I have tested this with two other servers (my isp on openwave imap server and a dovecot server on localhost) but never see the same error that gmail reports. I have copied the same 17k messages twice to openwave and once to dovecot with 0 errors.

Tests so far have been from Local Folders to imap folders on gmail, openwave and (localhost) dovecot. I need to test to other servers now and then copy between imap servers. I am monitoring the transfer with wireshark and recording IMAP:5 log with tb to see where the errors occur.

This seems to occur with random messages and can occur at any point during the mass copy.

This is true, at least for gmail. Haven't seen it with openwave or localhost dovecot but need to check some other servers.

Looking at the source mbox file in Local Folders, I can see that the message that fails actually has a length of 1002 bytes. So somehow tb is determining the wrong length for the email before sending it but sends the correct number of bytes.

Checking again, tb is sending the correct message length and then sending the CRLF to terminate the append. So tb is doing the right thing.

It may also be possible for tb to tell the server that the length of the message to be appended is too large. This will cause the imap connection to timeout since now the server is still waiting for bytes that are never sent. I haven't actually seen this occur yet.

Still TBD on this.

(In reply to jdien07 from comment #91)

I'm also seeing some corruption of messages. For example, the date of one message went from 2000 and 1935 during a copy by TB. I'm really glad you're tracking down these issues! I think I'll hold off switching to TB until you've had a chance to fix them.
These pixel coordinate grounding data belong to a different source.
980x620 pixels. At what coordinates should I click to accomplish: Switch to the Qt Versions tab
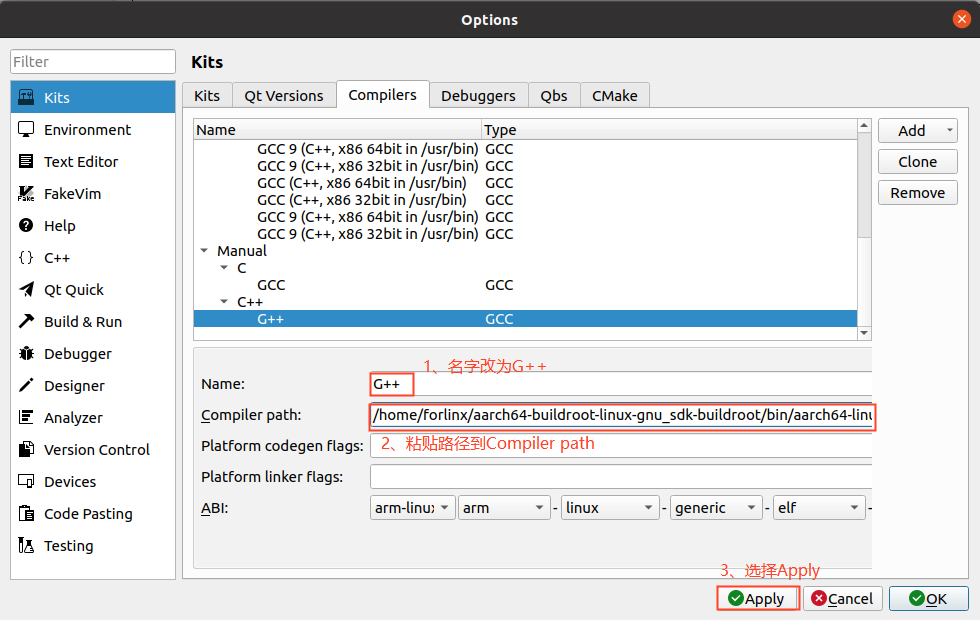click(284, 96)
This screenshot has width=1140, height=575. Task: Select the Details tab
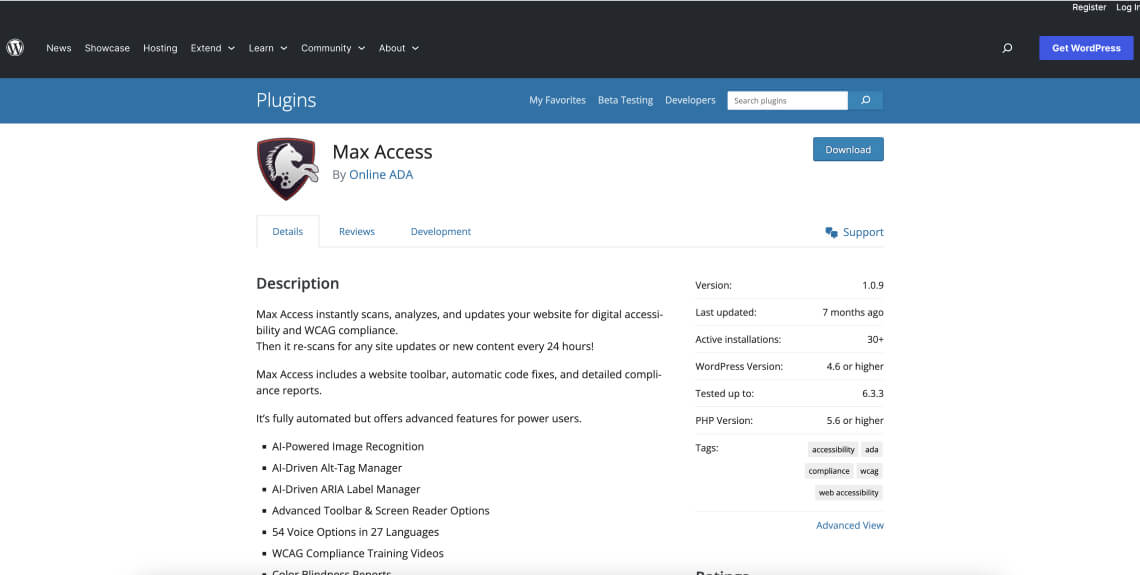point(287,231)
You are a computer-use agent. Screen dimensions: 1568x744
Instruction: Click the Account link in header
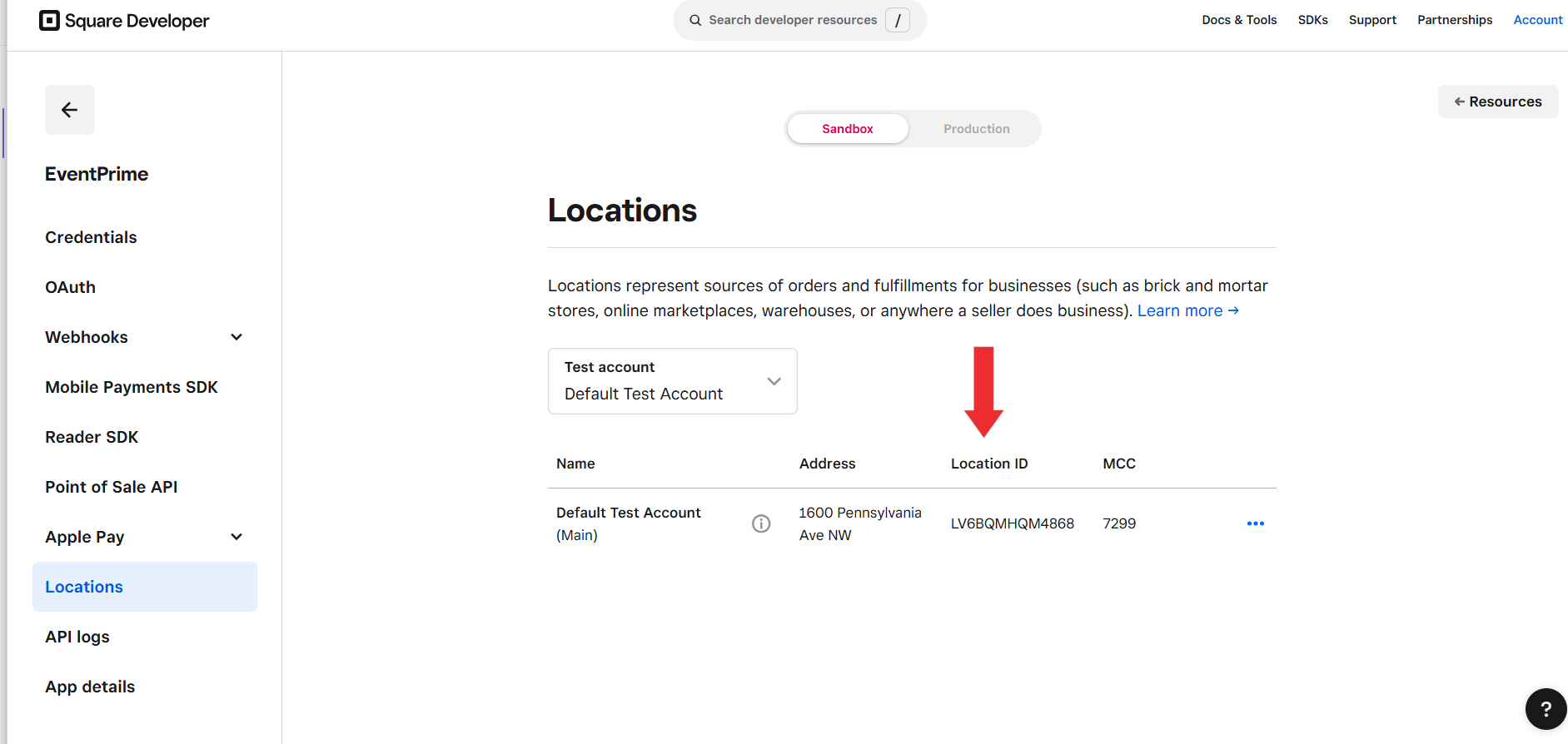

Let me know if there is anything else I can do to help, like beta-testing.

On each append, tb sends the date that the message should have. Not sure why that is necessary since the date is already in the header that gets sent. Not sure why 2000 would be changed to 1935 but maybe 1935 is the start of the "unix epoch" or something like that. I'll check on this.

once you're ready with the new code, I'd be happy to beta test with iCloud and do some careful testing and report back on what I see.

gene, thank you very much for taking care of this issue!

we had this problem with our mailserver in the past, this is courier/exim. if it helps i can create a mailbox for you and give you the credentials for testing.

Comfine GmbH,
Thanks a test account on a real server is usually a good way to see a problem. So yes, that would be fine. You can send me creds via email to my bugzilla profile address, if that's OK.
Can you also describe the copy/move scenario for you that doesn't work or often fails.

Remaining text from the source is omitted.